When a participant navigates to a Jitsi Meet URL or initialises the IFrame API, a JWT can be provided. The flow is:
  1. Your application server authenticates the user (via your own login system) and issues a signed JWT containing the user’s name, email, permitted room, and any feature flags.
  2. The client passes the token to Jitsi Meet — either in the URL query string (?jwt=…) or as an IFrame API constructor option.
  3. Prosody intercepts the XMPP connection and validates the JWT signature against the configured secret or public key.
  4. If the token is valid and not expired, the room is opened and the user’s identity (context.user) is applied to their participant entry.
  5. If the token is missing, expired, or has an invalid signature, Prosody rejects the connection.

Token Payload Structure

JWTs are Base64URL-encoded JSON. The payload section must contain the following claims:
{
  "iss": "my_app_id",
  "sub": "jitsi-meet.example.com",
  "aud": "jitsi",
  "exp": 1893456000,
  "nbf": 1700000000,
  "room": "MyMeetingRoom",
  "context": {
    "user": {
      "name": "Alice Smith",
      "email": "alice@example.com",
      "avatar": "https://example.com/avatars/alice.png",
      "id": "user-123",
      "moderator": "true"
    },
    "features": {
      "recording": "true",
      "livestreaming": "false",
      "screen-sharing": "true",
      "lobby": "true",
      "moderation": "true"
    }
  }
}

Claim Reference

iss
string
required
Issuer — identifies your application. Must match the app_id value configured in Prosody’s token_verification plugin.
sub
string
required
Subject — your Jitsi Meet domain, e.g. jitsi-meet.example.com. For JaaS this is your JaaS tenant ID (e.g. vpaas-magic-cookie-abc123).
aud
string
required
Audience — must be "jitsi" for standard deployments.
exp
number
required
Expiry — Unix timestamp (seconds since epoch) after which the token is rejected. Keep lifetimes short (minutes to hours) and issue fresh tokens as needed.
nbf
number
Not Before — Unix timestamp before which the token is not yet valid. Useful to prevent token reuse before a scheduled meeting starts.
room
string
required
The room name this token grants access to. Use "*" (asterisk) to create a wildcard token valid for any room on the domain. Wildcards should only be issued to trusted users (e.g. administrators).
context.user.name
string
Display name shown in the participant list and tiles for this user.
context.user.email
string
Email address used for Gravatar-style avatar lookups.
context.user.avatar
string
Direct URL to the user’s profile picture. Overrides email-based avatar lookups. Also accepted as avatarUrl.
context.user.id
string
An opaque identifier for the user from your system. Used to correlate participants across sessions.
context.user.moderator
string
When set to "true", Prosody grants this user moderator privileges (mute others, remove participants, end meeting for all). This field is processed server-side by Prosody and is not parsed by the Jitsi client.
context.features
object
Per-user feature gate flags. Values must be the string "true" or "false" (or booleans). Supported keys are defined by the MEET_FEATURES constants in the Jitsi codebase: recording, livestreaming, screen-sharing, lobby, moderation, transcription, create-polls, send-groupchat, outbound-call, inbound-call, sip-outbound-call, sip-inbound-call, flip, file-upload, live-translation, branding, calendar, room, list-visitors.
JWT validation in the browser (react/features/base/jwt/functions.ts) is client-side only and does not verify the signature. Signature verification is performed exclusively by Prosody on the server. Never rely on client-side JWT checks for security decisions.

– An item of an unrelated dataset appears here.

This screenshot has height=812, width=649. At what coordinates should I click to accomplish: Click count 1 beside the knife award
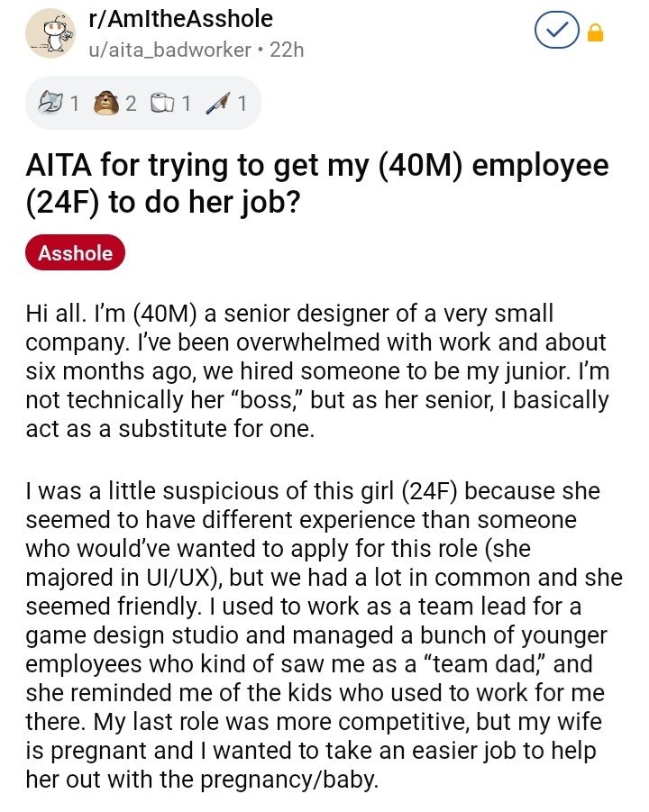[242, 104]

Enable JWT Authentication in Prosody

On a Jitsi self-hosted server, install and configure the prosody-plugins token authentication module. The relevant section in /etc/prosody/conf.d/<domain>.cfg.lua looks like:
VirtualHost "jitsi-meet.example.com"
    authentication = "token"

    app_id = "my_app_id"           -- must match JWT `iss` claim
    app_secret = "my_super_secret" -- shared secret for HS256 signing

    -- Optional: restrict which rooms guests can access
    -- allow_empty_token = false

Component "conference.jitsi-meet.example.com" "muc"
    storage = "memory"
For RS256 / ES256 (asymmetric), replace app_secret with the path to your public key file:
    asap_key_server = "https://keys.example.com/asap"
    -- or load directly:
    -- app_key = "/etc/prosody/jwt_public.pem"
After editing the Prosody configuration, restart the service:
sudo systemctl restart prosody

Enable JWT Support in config.js

On the Jitsi side, enable the tokenAuthUrl redirect flow if you want unauthenticated users to be redirected to your login service automatically:
// config.js
tokenAuthUrl:
  'https://auth.example.com/auth/{room}?code_challenge_method=S256&code_challenge={code_challenge}&state={state}',

// Optional: redirect to a logout endpoint when the user leaves
// tokenLogoutUrl: 'https://auth.example.com/logout',

// For guest-domain separation, set anonymousdomain in hosts:
hosts: {
    domain: 'jitsi-meet.example.com',
    muc: 'conference.jitsi-meet.example.com',
    anonymousdomain: 'guest.jitsi-meet.example.com',
},
The tokenAuthUrl supports the following template parameters: {room} (room name), {code_challenge} (OAuth 2.0 PKCE challenge), and {state} (a JSON object with the current navigation state). The code verifier is saved to sessionStorage under the key code_verifier.

Pass JWT via URL

Append the token as a query parameter when linking directly to a room:
https://meet.example.com/MyMeetingRoom?jwt=eyJhbGciOiJIUzI1NiIsInR5cCI6IkpXVCJ9...
The client-side parser (parseJWTFromURLParams) checks both the URL query string and the hash fragment, so the following also works:
https://meet.example.com/MyMeetingRoom#jwt=eyJhbGciOiJIUzI1NiIsInR5cCI6IkpXVCJ9...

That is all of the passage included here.